I've looked around and found some alternative methods, but would rather continue using the service we already have. Any suggestions?


Solution

  • After a month of research and experimentation, I'm going to share my findings and solutions here in case anyone else encounters the same or a similar problem.

    The Problem

    I needed a reliable way to extract the temperature from multiple types of Refrigeration Displays. Some of these displays used a standard font that Microsoft's Computer Vision had no trouble with, while others used a Seven-Segmented font.

    Due to the nature of Optical Character Recognition (OCR), Seven-Segmented font is not supported directly. To overcome this, you need to apply some image processing techniques to join the segmented text before passing it into the OCR.

    Solution Overview

    1. Create a Custom Vision Object Detection Model to extract the display from the image.
    2. Develop a Custom Vision Classification Model to determine the type of display.
    3. Depending on the classification, pass the image either to Tesseract along with a model specialized for digital text, or to Computer Vision when dealing with standard text.
    4. Apply regular expressions (Regex) to the output from Tesseract to extract the desired temperature.

    Solution Breakdown

    First, we pass the image into our Object Detection Model.

    Input: Original Image

    Object Detection Output: Object Detection Output

    Then we pass that image into the Classification Model to determine the display type.

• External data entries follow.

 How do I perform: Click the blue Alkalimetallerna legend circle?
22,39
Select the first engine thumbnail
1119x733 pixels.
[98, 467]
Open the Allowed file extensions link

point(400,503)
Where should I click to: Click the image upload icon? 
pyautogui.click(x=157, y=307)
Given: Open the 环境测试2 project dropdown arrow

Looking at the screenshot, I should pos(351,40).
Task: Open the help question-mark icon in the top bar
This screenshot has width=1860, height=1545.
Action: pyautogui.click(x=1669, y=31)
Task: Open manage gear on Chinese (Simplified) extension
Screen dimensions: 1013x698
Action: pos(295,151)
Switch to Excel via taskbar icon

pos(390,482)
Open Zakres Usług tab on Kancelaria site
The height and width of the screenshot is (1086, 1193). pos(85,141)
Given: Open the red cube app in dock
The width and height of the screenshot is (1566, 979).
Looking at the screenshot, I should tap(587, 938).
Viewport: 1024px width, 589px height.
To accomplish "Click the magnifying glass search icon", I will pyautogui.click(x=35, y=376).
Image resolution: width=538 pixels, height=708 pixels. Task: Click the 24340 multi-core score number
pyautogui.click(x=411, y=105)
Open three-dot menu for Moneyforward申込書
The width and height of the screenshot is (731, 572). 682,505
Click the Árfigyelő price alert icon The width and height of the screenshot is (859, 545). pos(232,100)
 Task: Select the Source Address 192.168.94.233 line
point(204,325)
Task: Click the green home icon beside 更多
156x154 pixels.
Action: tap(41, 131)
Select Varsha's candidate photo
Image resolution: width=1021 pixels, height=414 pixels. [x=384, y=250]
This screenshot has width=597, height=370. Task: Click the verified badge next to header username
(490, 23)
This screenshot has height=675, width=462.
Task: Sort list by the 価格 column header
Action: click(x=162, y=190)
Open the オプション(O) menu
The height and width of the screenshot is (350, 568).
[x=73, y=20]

    Classification Output: Classification Result

    Next, we perform a series of image processing techniques, including:

    • Gaussian Blur and convert to grayscale: Blur & Graysacle
    • RGB Threshold to pull out the text: RGB Threshold
    • Erosion to connect the segmented text: Erosion
    • Dilation to reduce the amount of extruding pixels: Dilation
    • Document Skew (via AForge.Imaging) & to rotate the image to the orientation of the text: Document Skew

    Since this display is classified as 'Segmented,' it then gets passed into Tesseract and analyzed using the 'LetsGoDigital' model, which is specialized for digital fonts.

    Tesseract Output: "rawText": "- 16.-9,,,6\n\f"

    After some Regex, we're left with: "value": "-16.96"

    Admittedly, this process isn't providing the best results, but it's sufficient to move forward. By refining the template, input images, Custom Vision Models, and the OCR process, we can expect to see better results in the future.

    It would be amazing to see Seven Segment Font natively supported by Microsoft's Computer Vision, as the current solution feels somewhat hacky. I'd prefer to continue using Computer Vision instead of Tesseract or any other OCR method, considering the nature of our application.